I was on my way to pick up some hot dogs and mustard for a 4th of July cookout when I got the news—Kevin Durant was joining the Golden State Warriors. After hours of anxiously refreshing my Twitter feed, this news was welcome relief. But that relief was quickly followed by disappointment.
Fresh on the heels of one of the best Western Conference Finals ever, a top three player in the NBA was leaving his superstar running mate, Russell Westbrook, to join a 73-9 team. For the sake of competition, this was a bummer. The Cavaliers were the only team with a prayer of beating the Warriors, and they wouldn’t meet them until the NBA Finals. We were doomed to watch young talent languish on bad teams whose front offices were busy tanking and acquiring picks. To my surprise, however, this NBA season has been as entertaining as ever, and not really because of the Warriors or Cavaliers.
For one, the individual performances and stat lines this season have been historically good. What has always separated the NBA from the other major sports leagues in America is the emphasis on the individual. There are only five players on the court at once. Superstars are involved in the action for most of the game. Viewers get close ups of individuals faces. NBA players become distinct characters.
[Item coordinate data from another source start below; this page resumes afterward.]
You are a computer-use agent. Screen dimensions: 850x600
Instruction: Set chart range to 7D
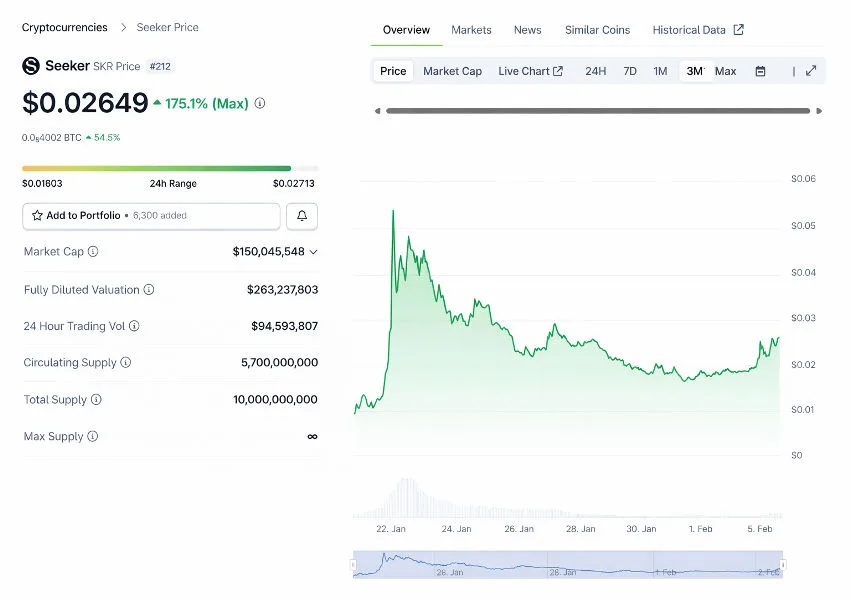pos(630,71)
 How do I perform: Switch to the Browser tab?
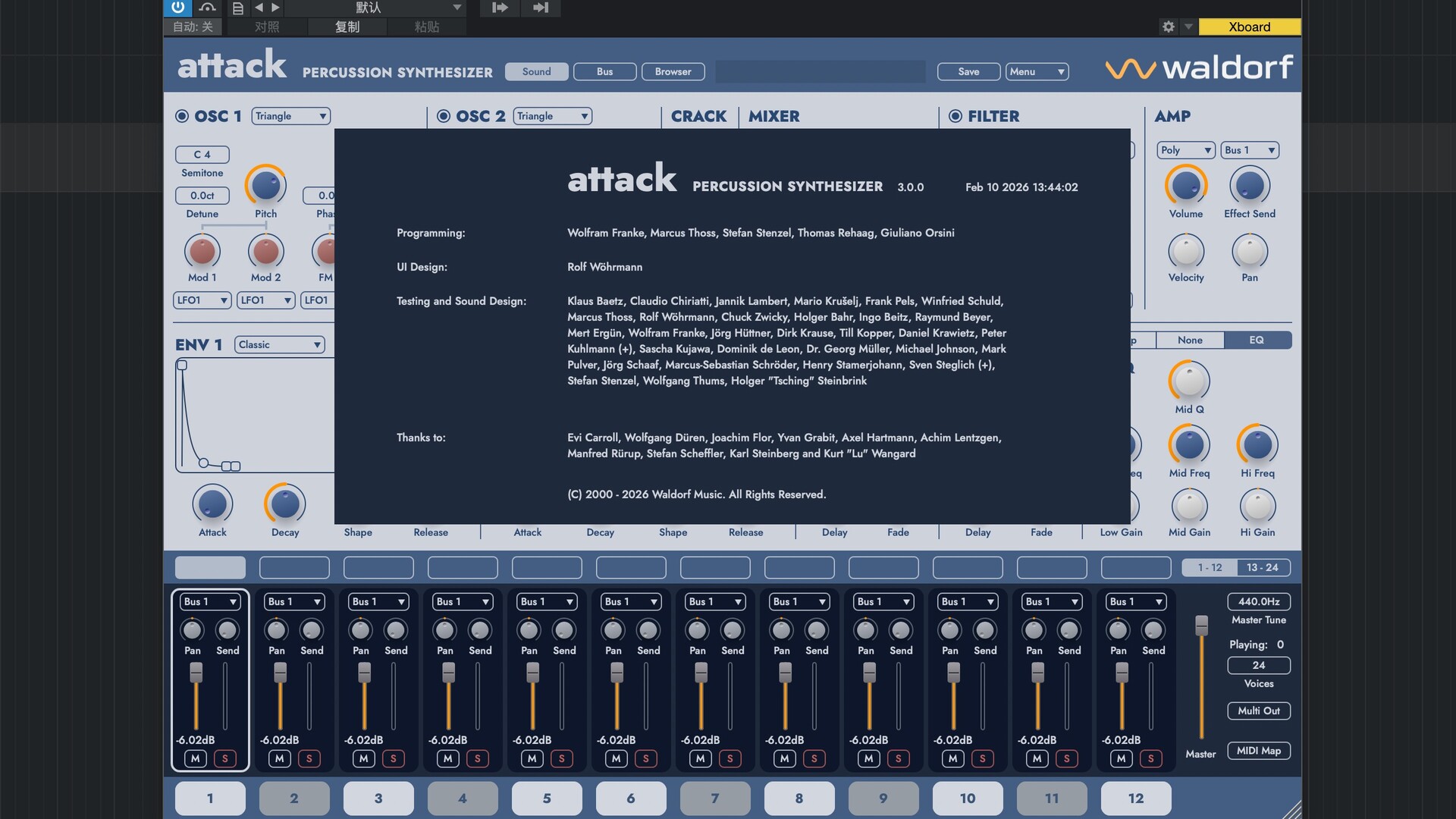[673, 71]
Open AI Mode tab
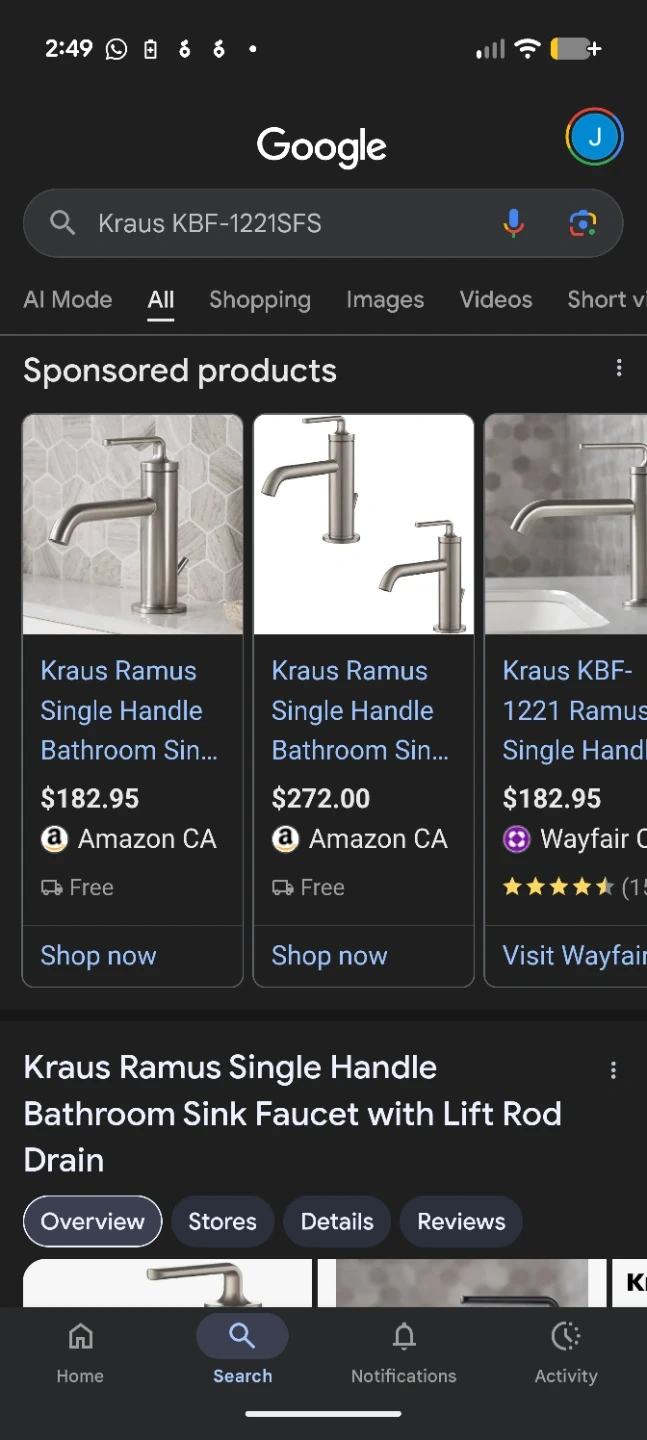 [68, 300]
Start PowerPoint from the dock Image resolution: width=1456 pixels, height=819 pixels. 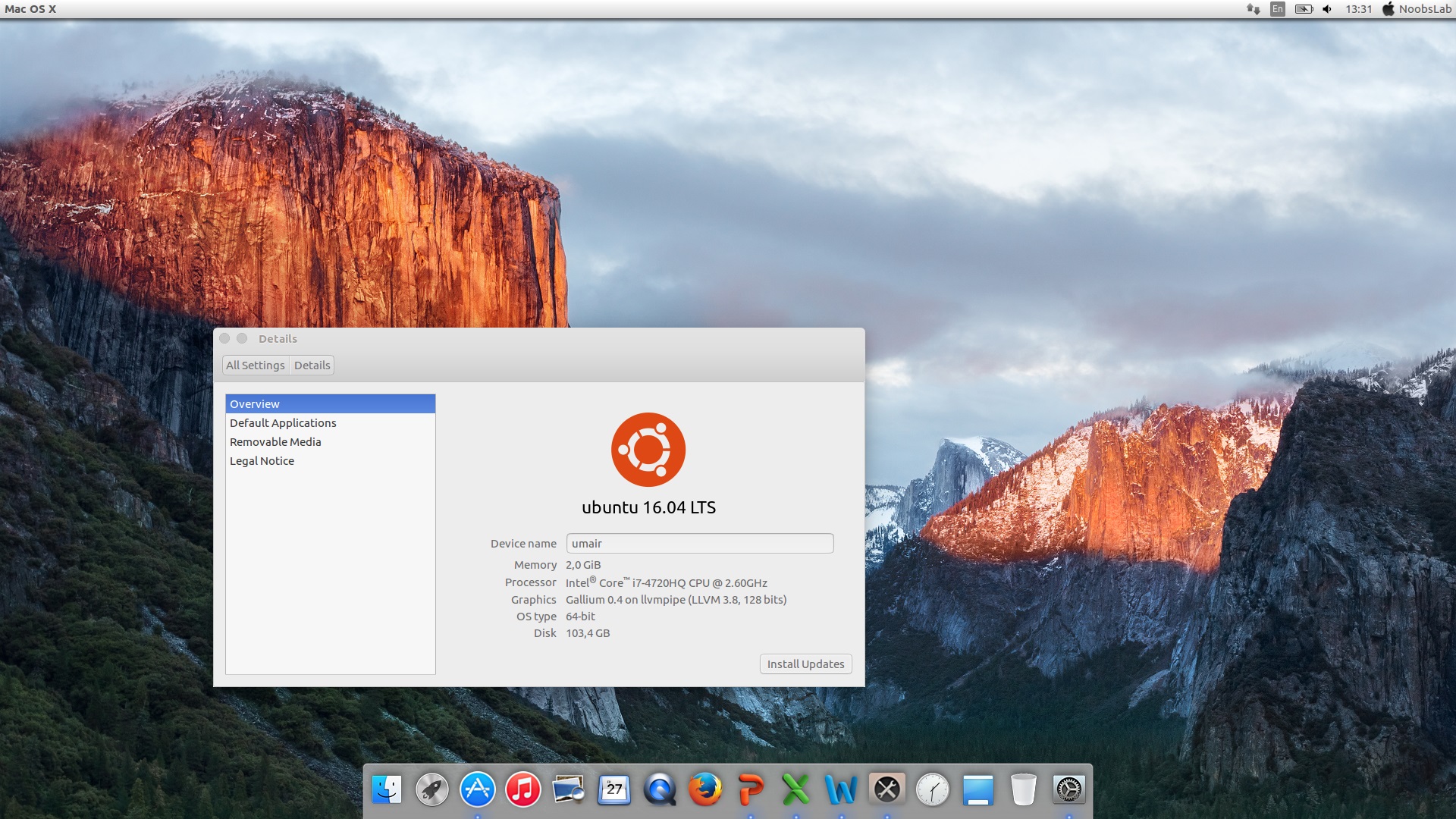coord(752,790)
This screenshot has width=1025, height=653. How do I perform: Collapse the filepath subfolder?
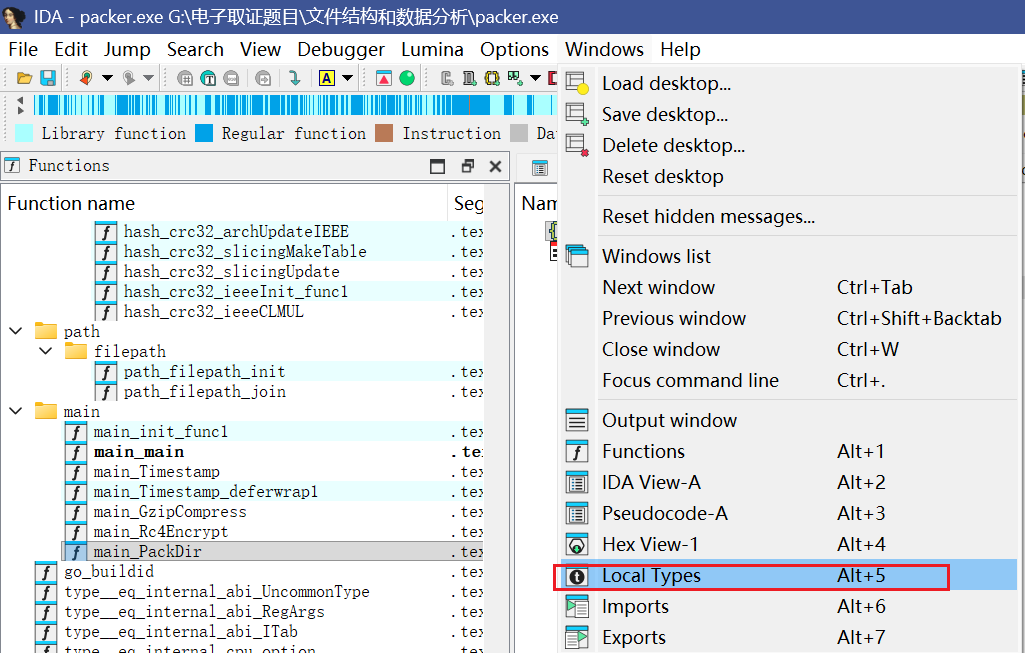tap(46, 352)
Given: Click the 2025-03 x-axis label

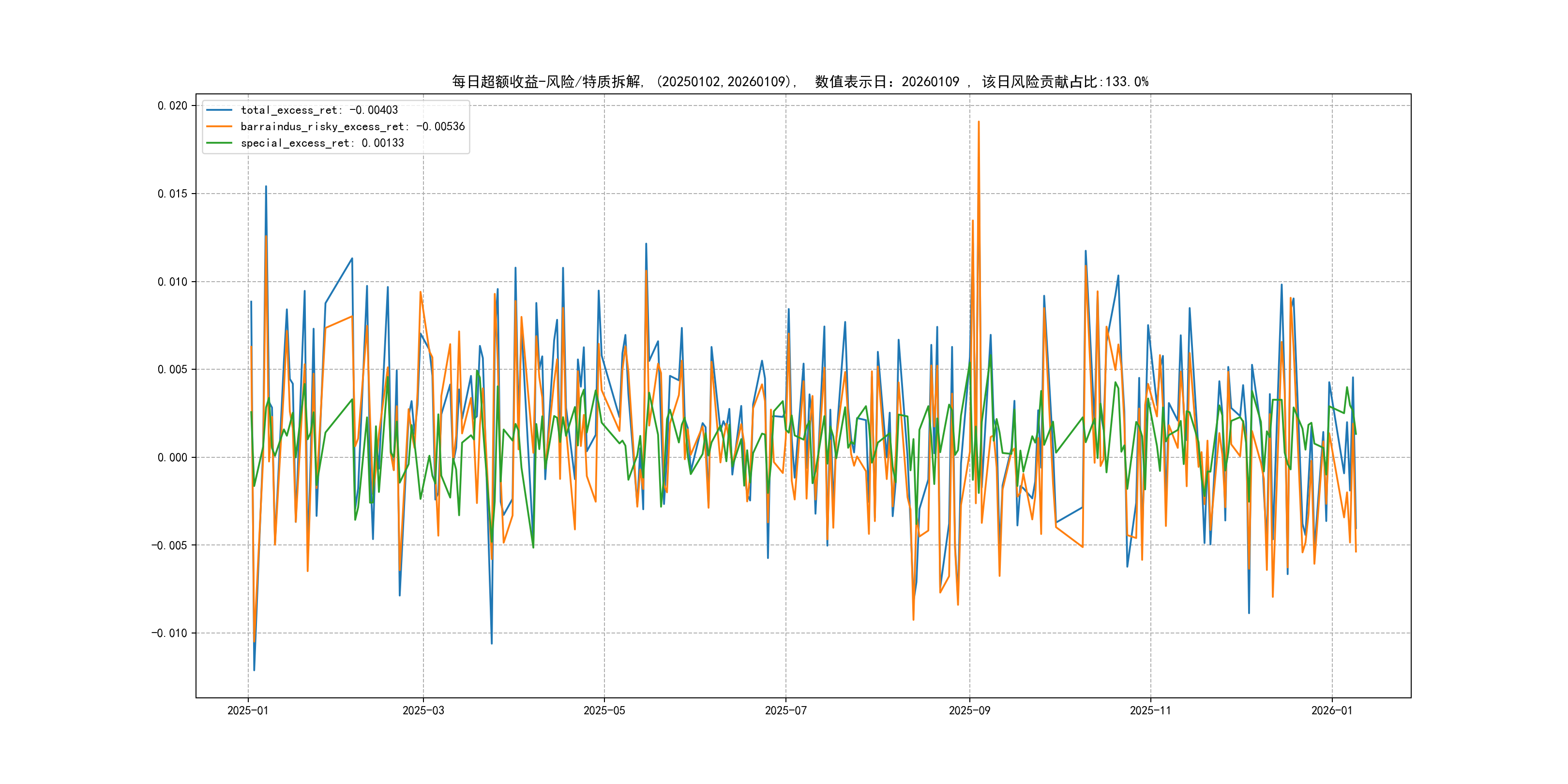Looking at the screenshot, I should coord(423,711).
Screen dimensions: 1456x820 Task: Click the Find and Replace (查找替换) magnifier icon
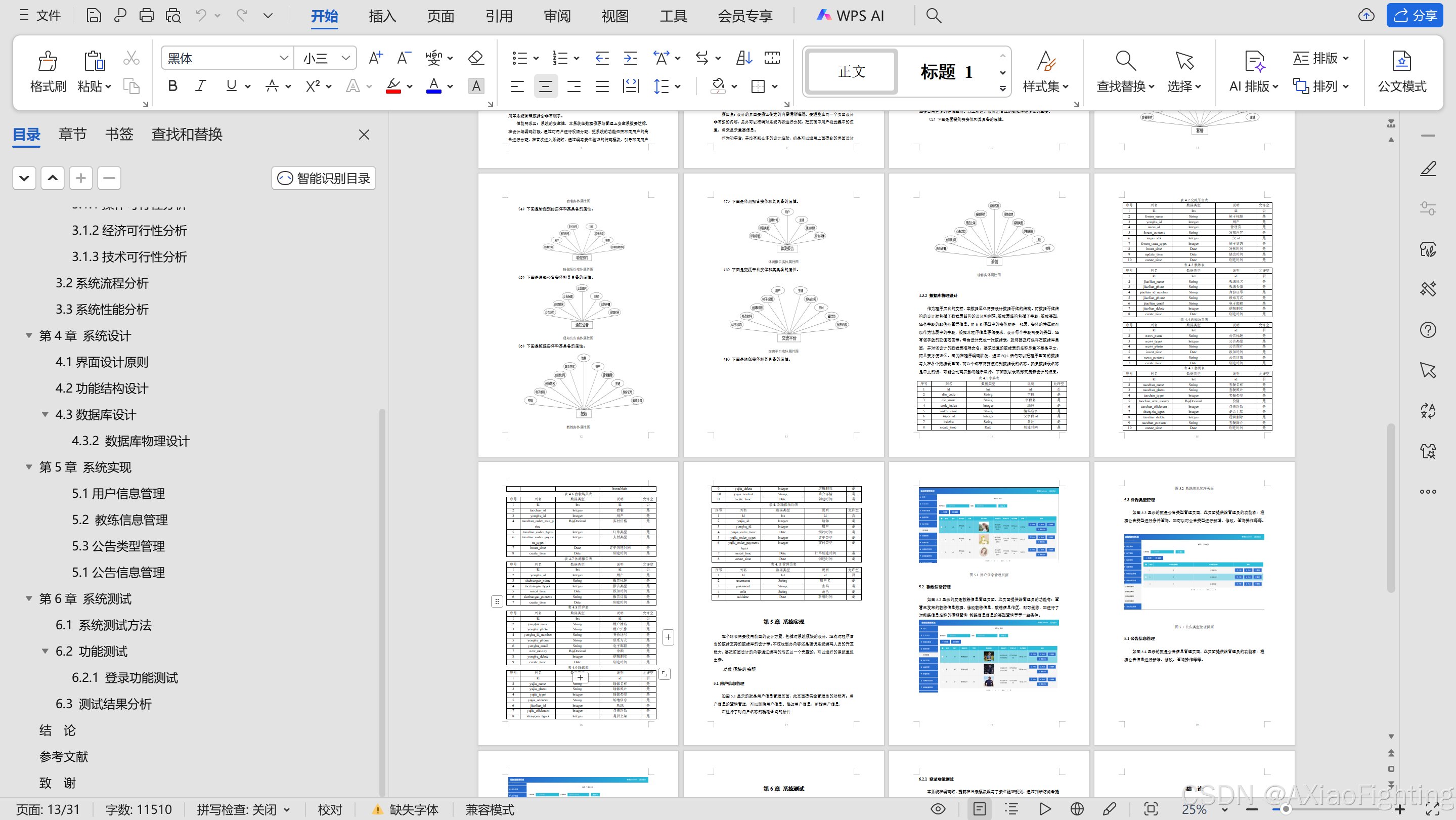coord(1125,61)
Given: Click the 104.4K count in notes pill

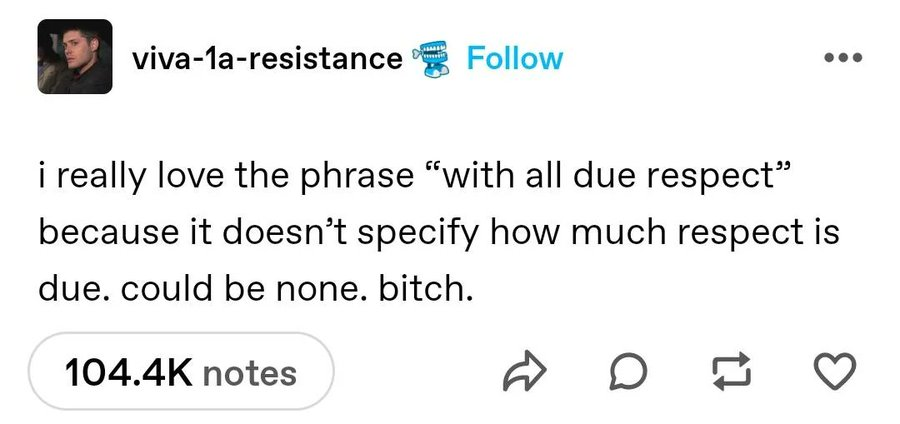Looking at the screenshot, I should (129, 372).
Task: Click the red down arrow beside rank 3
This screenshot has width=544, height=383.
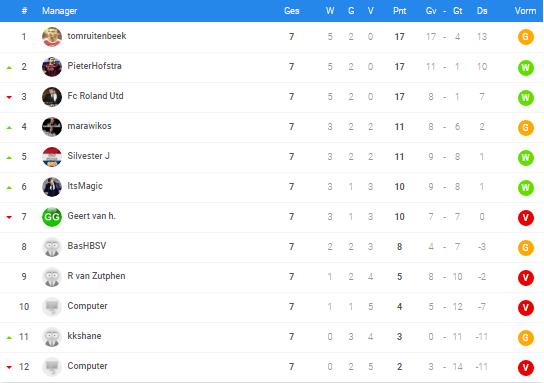Action: click(9, 97)
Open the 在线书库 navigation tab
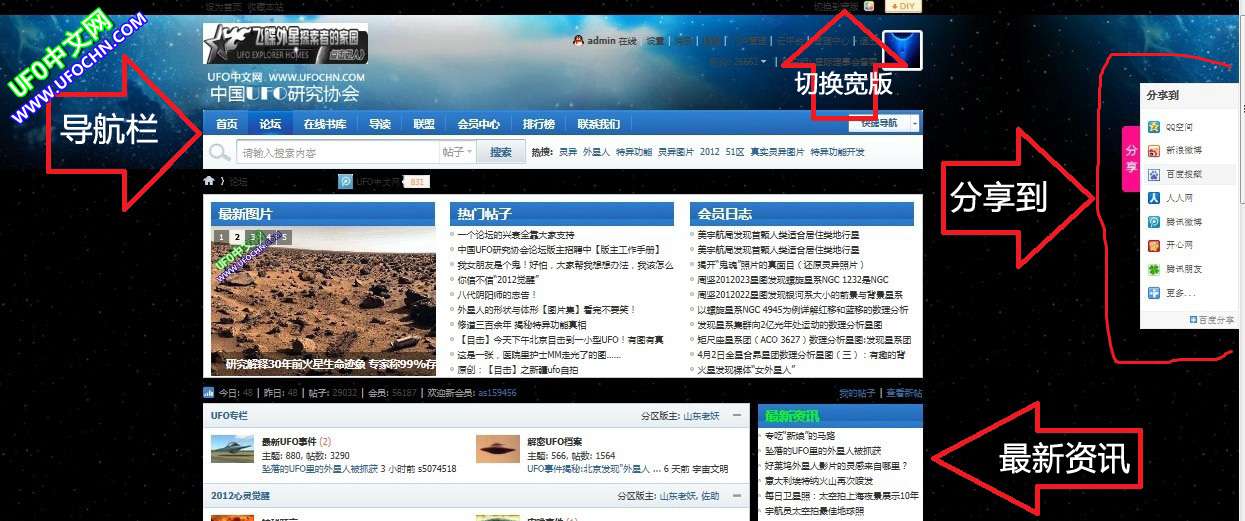The height and width of the screenshot is (521, 1245). [325, 124]
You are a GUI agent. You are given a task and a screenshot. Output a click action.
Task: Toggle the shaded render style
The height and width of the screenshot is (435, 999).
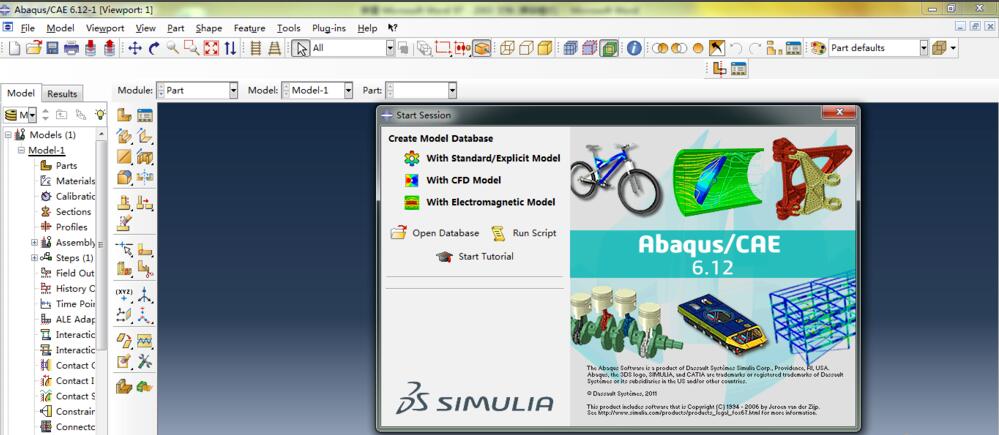pos(544,48)
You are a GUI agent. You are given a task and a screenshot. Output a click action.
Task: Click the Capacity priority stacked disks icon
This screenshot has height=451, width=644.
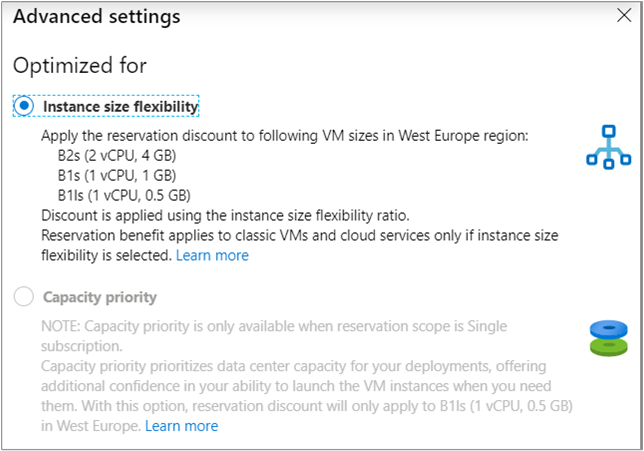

The 2016-17 NBA season has been showcasing individuals better than any NBA season in recent memory. Isaiah Thomas, a 5’ 9” cannonball of a point guard, is second in the league in scoring and has the Boston Celtics in second place in the East. A refreshed James Harden is running the show in Houston under Mike D’Antoni, putting up ridiculous stat lines like the 53/16/17 he dropped on the Knicks on New Year’s Eve—the first 50/15/15 game in NBA history. Best of all, Russell Westbrook is averaging a triple-double two-thirds of the way through the season. No one has averaged a triple-double for a season since Oscar Robertson in 1961-62.
The focus on the individual in the NBA creates additional narrative. This season, no narrative is more dramatic than that of Russell Westbrook vs. Kevin Durant. When Durant left the Thunder this past summer to join the Warriors it didn’t sit well with Westbrook. According to Westbrook, all Durant did by way of saying goodbye was send him a text. Since then, Westbrook re-signed with the Thunder and established himself as the loyal hero, in contrast to Durant’s flightiness.
In their first meeting of the season, Westbrook showed up to the arena wearing a photographer’s outfit—a direct trolling of Durant’s well known photography hobby. In their most recent game—Durant’s first game back in Oklahoma City—Westbrook and Durant got into it, with Westbrook yelling “I’m coming” over and over at Durant, despite his team being down by 12. Never before have I enjoyed an NBA game where a mediocre team lost to a great team by 16.
As the NBA Playoffs approach, and the trade deadline has come and gone without any of the real contenders making dramatic moves (sorry, New Orleans. Maybe soon!), there is still no doubt in my mind that the Warriors and Cavaliers will meet in the Finals. However, the ride to get there has been fun.